Pojedynek lepiej rozpoczęli Austriacy. Miejscowi prowadzili 4:1, lecz Seba i Michał dość szybko odrobili część strat i w połowie seta przegrywali jednym punktem. W kolejnych wymianach Polacy dwukrotnie zanotowali błędy własne. Dwie „dłuższe” piłki na swą korzyść rozstrzygnęli rywale. W efekcie biało-czerwoni stracili kontakt z przeciwnikami i polegli 14:21.
W drugiej partii, po słabszym początku, Kaczmarek z Brylem pokazali wielką klasę. Nie podłamali się niepowodzeniem w pierwszym secie i z iście zegarmistrzowską precyzją punktowali Austriaków.
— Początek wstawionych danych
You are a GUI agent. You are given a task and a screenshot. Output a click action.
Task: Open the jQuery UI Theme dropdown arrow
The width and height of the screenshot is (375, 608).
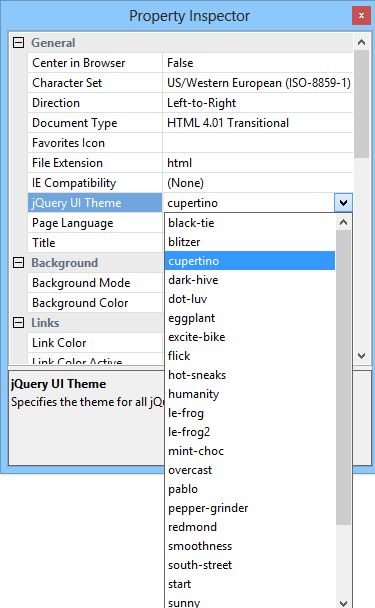tap(343, 202)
Prowadzenie różnicą dwóch oczek utrzymywało się do stanu 13:11. Następnie Sebastian popisał się kilkoma świetnymi zagraniami w defensywie oraz skończył parę piłek, co dało naszej ekipie znaczny handicap. Spokojna gra, pełna koncentracja i odpowiednia taktyka sprawiły, że Polacy bez trudu wyrównali stan meczu, wygrywając do 15.
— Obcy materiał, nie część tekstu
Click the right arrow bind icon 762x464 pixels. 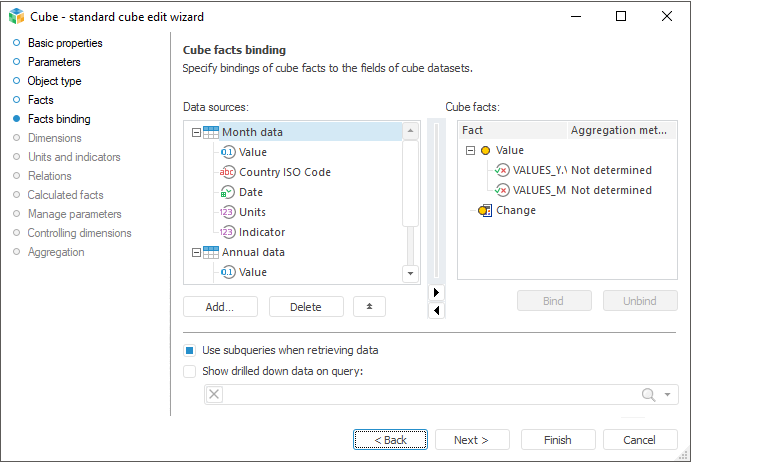pyautogui.click(x=435, y=292)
O losach mistrzostwa decydował tie-break. Dodatkowy set genialnym skrótem serwisowym rozpoczął Sebastian. Krotoszynianin utrzymał się na zagrywce przez cztery wymiany! Winter i Petutchnig wzięli czas, co przełożyło się na zdobycie dwóch punktów z rzędu. Chwilę później był już remis. Przy stanie 6:7 doszło do sporej kontrowersji. Bryl nie zgadzał się z orzeczeniem sędziów, ale arbitrzy pozostali nieubłagani. Podenerwowany Michał zepsuł dwa ataki i gospodarzom otwarły się wrota do siatkarskiego raju. Sprawy w swoje ręce wziął Seba, który skutecznie grał w odbiorze i wyprowadzał kapitalne kontry. Atakował zarówno mocno, jak i technicznie, do czego przyzwyczaił w poprzednich starciach.
Niestety na zniwelowanie całej przewagi przeciwnicy już nie pozwolili. Ostatecznie Winter i Petutchnig zwyciężyli do 12 i mogli cieszyć się wraz z licznie zgromadzoną publiką.
Naszym zawodnikom należą się jednak wielkie brawa. Srebro jest bardzo cenną zdobyczą. Wystarczy wspomnieć, że Seba i Michał nigdy wcześniej z sobą nie grali, a w drodze do finału, uporali się z wieloma wyżej notowanymi parami.
O tym, że Polska jest światową potęgą w plażówce na szczeblu młodzieżowym, przekonywać nie trzeba. W Hartbergu, gdzie rozgrywany był czempionat brązowe zdobycze zgarnęli Kosiak i Rudoł. Z kolei Katarzyna Kociołek i Jagoda Gruszczyńska wdrapały się na najwyższy stopień podium!